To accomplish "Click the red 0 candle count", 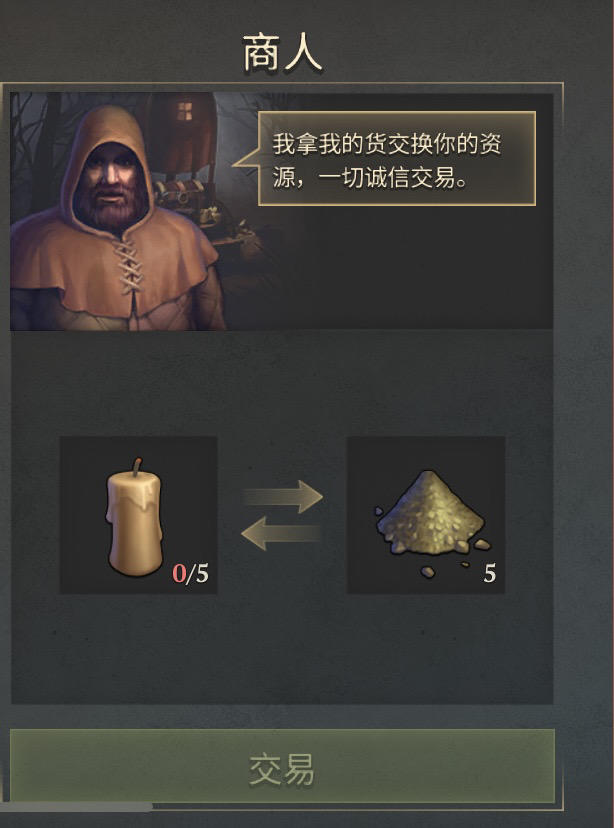I will tap(179, 574).
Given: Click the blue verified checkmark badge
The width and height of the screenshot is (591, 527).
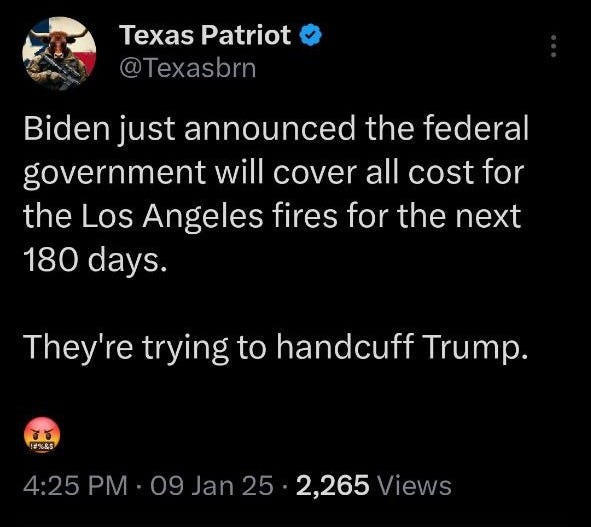Looking at the screenshot, I should tap(311, 35).
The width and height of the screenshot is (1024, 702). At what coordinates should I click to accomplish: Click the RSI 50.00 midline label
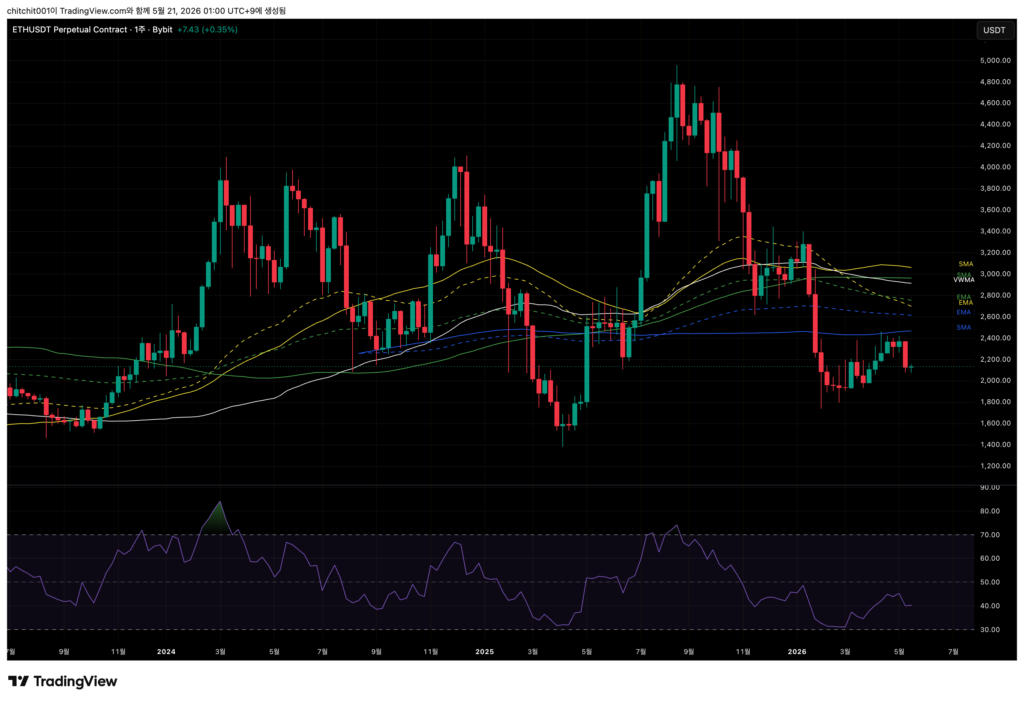pos(990,582)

### What is required
What is needed is an exact transcription of the lines from the one containing "The width and height of the screenshot is (1024, 702)." through the last line of the records above, both included, with no pictures.

### Task answer
The width and height of the screenshot is (1024, 702). At what coordinates should I click to accomplish: Click the RSI 50.00 midline label
pos(990,582)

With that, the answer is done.